Jane meneó la cabeza.

—No puedo dejar la peluquería de Antoine. Es un buen empleo.

—También lo es el que le ofrezco.

—Sí, pero no es más que eventual.

—Le buscaré un empleo del mismo tipo.

—Gracias, pero no me atrevo a arriesgarme.

Poirot la miró, sonriendo enigmático.

Tres días después, le llamaron por teléfono.

—Monsieur Poirot —dijo Jane—, ¿todavía mantiene usted su oferta?

—Sí. Salgo hacia París el lunes.

—¿Hablaba usted en serio? ¿Puedo acompañarle?

—Sí. Pero, ¿qué le ha pasado para que cambie de idea?

—Me he peleado con Antoine. Francamente, he perdido la paciencia con una parroquiana. Era una perfecta... bueno, no puedo decirle lo que era por teléfono. Pero lo malo es que me puse nerviosa y, en vez de tragar saliva como era mi obligación, esta vez le he dicho a ella exactamente lo que pensaba.

—¡Ah! Haber dejado volar la imaginación por tierras de aventuras...

—¿Qué dice usted?

—Digo que dejó volar su mente.

—No fue mi mente, sino mi lengua la que se me soltó. Y disfruté mucho en decirle que sus ojos eran tan saltones como los de su asqueroso pequinés, como si fueran a caérsele. Supongo que tendré que buscarme otro empleo, aunque me gustaría ir con usted a París primero.

—Bien, de acuerdo. Durante el viaje le daré instrucciones.

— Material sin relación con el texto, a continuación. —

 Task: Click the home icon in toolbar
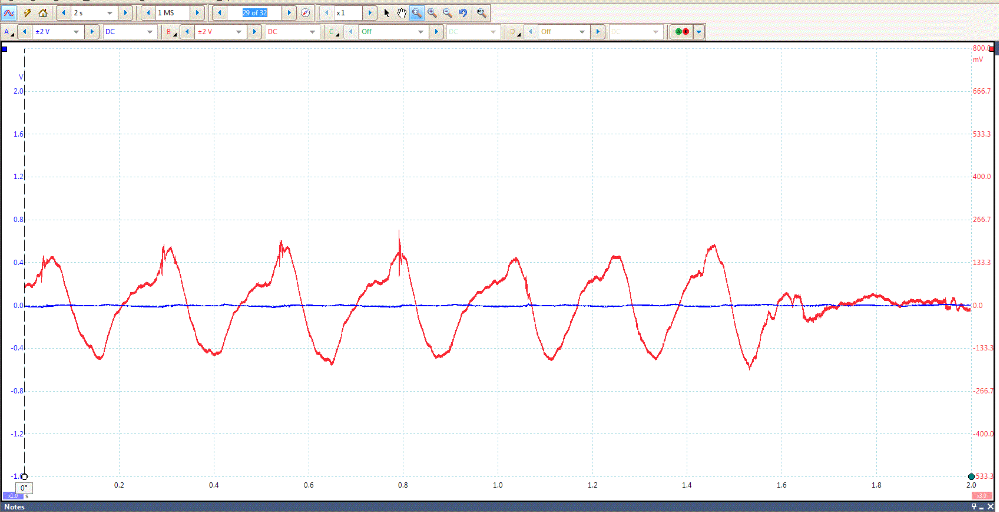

Poirot y su nueva secretaria no viajaron en avión, por lo que Jane le estuvo secretamente agradecida, ya que la experiencia del último viaje le había desquiciado los nervios y no quería volver a recordar aquel cuerpo encogido y vestido de negro.

En el trayecto en tren de Calais a París tuvieron un compartimiento para ellos solos, y Poirot le dio a Jane alguna idea.

—En París tengo que visitar a mucha gente: al abogado Thibault, a monsieur Fournier, de la Sûreté, un señor melancólico e inteligente. A monsieur Dupont pére y monsieur Dupont hijo. Escuche, mademoiselle, mientras yo hable con el padre, usted se encargará del hijo. Es usted muy hermosa, muy atractiva. Creo que monsieur Dupont la recordará de haberla visto durante la encuesta judicial.

—Volví a verle después —comentó Jane, ruborizándose ligeramente.

—¿De veras? ¿Cómo fue eso?

Jane, más colorada aún, le explicó su encuentro en la Corner House.

—¡Magnífico! Tanto mejor. ¡Caramba! Ha sido una idea excelente traerla conmigo a París. Ahora escúcheme atentamente, mademoiselle Jane. En la medida en que le sea posible no hable del caso de Giselle, pero no rehuya la conversación si Jean Dupont lo trae a colación. Será preferible que dé usted la impresión, sin que con esto quiera yo decir nada, de que lady Horbury es la principal sospechosa del crimen. Puede usted decir que mi vuelta a París se debe a la conveniencia de hablar con Fournier y de indagar sobre las relaciones y negocios que lady Horbury pudo tener con la difunta.